1. Field of the Invention
The present invention generally relates to general purpose digital data processing systems and more particularly relates to such systems which employ pipelined execution of program instructions.
2. Description of the Prior Art
In most general purpose, stored program, digital computers, software is developed under the assumption that program instructions are executed in their entirety in a sequential fashion. This frees the software developer from the need to account for potential non-sequential operation of the hardware. However, most large scale modern machines are designed to take advantage of the overlapping of various functions. In its simplest form, such overlapping permits instruction processing of the N+1st instruction to be performed during operand processing of the Nth instruction. U.S. Pat. No. 4,890,225 issued to Ellis, Jr. et al. shows a rudimentary overlapped machine. To free the software developer from concerns about non-sequentiality, Ellis Jr. et al. store the machine state during the complete execution of the Nth instruction. U.S. Pat. No. 4,924,376 issued to Ooi provides a technique for resource allocation in an overlapped environment.
A more general form of overlapping is termed a pipelined environment. In implementing such a machine, the designer dedicates certain hardware resources to the various repetitive tasks. The performance advantage in this dedication comes from employing these dedicated hardware elements simultaneously. Typically, this means that instruction decode, operand fetch, and arithmetic operations each have separate and dedicated hardware resources. Even though the Nth instruction is processed by each of these hardware resources sequentially, each separate hardware resource is deployed on a different instruction simultaneously. The N+1st instruction may be processed by the instruction fetch and decode hardware, while the Nth instruction is being processed by the operand fetch hardware and while the N-1st instruction is being processed by the arithmetic hardware.
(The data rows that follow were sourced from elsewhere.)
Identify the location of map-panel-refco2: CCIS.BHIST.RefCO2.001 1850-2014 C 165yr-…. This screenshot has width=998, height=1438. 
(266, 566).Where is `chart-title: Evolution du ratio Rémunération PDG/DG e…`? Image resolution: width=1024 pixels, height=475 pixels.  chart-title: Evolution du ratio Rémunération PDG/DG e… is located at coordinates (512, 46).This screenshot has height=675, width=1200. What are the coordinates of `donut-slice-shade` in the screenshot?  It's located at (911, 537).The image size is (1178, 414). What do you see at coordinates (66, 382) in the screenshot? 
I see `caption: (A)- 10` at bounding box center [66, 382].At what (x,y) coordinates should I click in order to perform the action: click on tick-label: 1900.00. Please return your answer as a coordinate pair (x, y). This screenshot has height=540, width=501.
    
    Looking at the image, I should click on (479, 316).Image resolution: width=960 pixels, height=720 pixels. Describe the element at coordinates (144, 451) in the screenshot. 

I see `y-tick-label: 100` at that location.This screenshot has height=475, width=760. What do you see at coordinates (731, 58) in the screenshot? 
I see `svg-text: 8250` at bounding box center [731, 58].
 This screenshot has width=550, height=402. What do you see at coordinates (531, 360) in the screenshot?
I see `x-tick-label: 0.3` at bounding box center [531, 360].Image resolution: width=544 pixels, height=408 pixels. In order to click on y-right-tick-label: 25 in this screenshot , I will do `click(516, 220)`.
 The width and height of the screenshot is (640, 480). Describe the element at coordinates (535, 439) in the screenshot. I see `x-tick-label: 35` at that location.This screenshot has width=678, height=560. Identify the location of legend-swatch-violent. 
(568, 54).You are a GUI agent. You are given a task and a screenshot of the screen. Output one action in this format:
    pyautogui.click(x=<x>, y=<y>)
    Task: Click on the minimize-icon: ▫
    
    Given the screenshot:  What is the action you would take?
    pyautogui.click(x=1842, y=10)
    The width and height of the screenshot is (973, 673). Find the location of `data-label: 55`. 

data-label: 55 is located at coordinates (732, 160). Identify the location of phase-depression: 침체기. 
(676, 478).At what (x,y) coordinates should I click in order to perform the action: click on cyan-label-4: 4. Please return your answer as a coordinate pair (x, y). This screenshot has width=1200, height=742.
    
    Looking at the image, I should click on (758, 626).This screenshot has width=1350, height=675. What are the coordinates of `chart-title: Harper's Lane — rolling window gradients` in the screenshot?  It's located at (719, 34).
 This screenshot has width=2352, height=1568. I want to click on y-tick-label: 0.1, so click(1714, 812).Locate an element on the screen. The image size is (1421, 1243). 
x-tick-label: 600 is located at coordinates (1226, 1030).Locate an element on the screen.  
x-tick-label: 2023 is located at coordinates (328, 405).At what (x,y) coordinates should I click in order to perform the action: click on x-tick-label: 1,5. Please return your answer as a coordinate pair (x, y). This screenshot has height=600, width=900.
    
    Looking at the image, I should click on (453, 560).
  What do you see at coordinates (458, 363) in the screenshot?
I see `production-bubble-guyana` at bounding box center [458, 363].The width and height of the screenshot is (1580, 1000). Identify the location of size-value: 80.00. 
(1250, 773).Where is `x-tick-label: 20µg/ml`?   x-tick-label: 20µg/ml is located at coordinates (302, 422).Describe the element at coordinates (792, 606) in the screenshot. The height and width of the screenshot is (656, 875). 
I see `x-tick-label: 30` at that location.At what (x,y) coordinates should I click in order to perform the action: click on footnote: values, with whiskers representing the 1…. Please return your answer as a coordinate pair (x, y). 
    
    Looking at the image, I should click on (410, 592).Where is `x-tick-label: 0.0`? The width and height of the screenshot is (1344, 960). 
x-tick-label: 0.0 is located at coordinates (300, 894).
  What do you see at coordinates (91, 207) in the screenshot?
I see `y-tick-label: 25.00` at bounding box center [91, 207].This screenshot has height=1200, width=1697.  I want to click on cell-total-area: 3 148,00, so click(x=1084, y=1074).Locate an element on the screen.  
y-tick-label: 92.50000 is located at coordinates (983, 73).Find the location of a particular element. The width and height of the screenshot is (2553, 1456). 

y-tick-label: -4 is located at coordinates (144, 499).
U.S. Pat. No. 4,855,904 issued to Daberkow, et al. describes a pipelined architecture.
The problems associated with sequentiality experienced by software developers are magnified when considering microcode controlled machines operating in a pipelined mode. The performance advantages of the pipelined architecture can be readily dissipated by timing problems within the machine. U.S. Pat. No. 4,875,160 issued to Brown III discusses a number of pipeline based problems including conditional branching of microcode. The Brown III system accommodates pipeline exceptions by extending performance time for one or more clock cycles. U.S. Pat. No. 4,980,823 issued to Liu seeks to minimize the impact of branching on performance by prefetching of predicted data.
Other approaches to the problem include "de-piping". That is simply forcing serial performance of all functions until the pipeline exception is accommodated. U.S. Pat. No. 5,014,196 issued to Hayashi et al. suggests this approach for certain types of pipeline problems.
Another way to provide protection for microcode branching is by using non-staged control. In this approach, each microcode instruction becomes a family of instructions which provide for the various permutations and combinations associated with the branch conditions. Each member of this instruction family controls all stages for a single clock cycle rather than only one stage per cycle for a number of clock cycles. U.S. Pat. No. 4,891,754 issued to Boreland suggests such an approach. Non-staged design tends to cause additional complexity in microcode design. Boreland approaches this problem by providing additional read only memory to store the combinations. U.S. Pat. No. 4,835,679 issued to Kida et al. and U.S. Pat. No. 4,872,109 issued to Horst et al. show that read only memory space can be saved by slowing the pipeline during conditional branching.
U.S. Pat. No. 5,040,107 issued to Duxbury et al. operates the pipeline until a dependency is found using a look-ahead technique. The dependency is resolved by aborting the second (i.e. dependent) instruction to preserve sequentiality resulting in a performance penalty.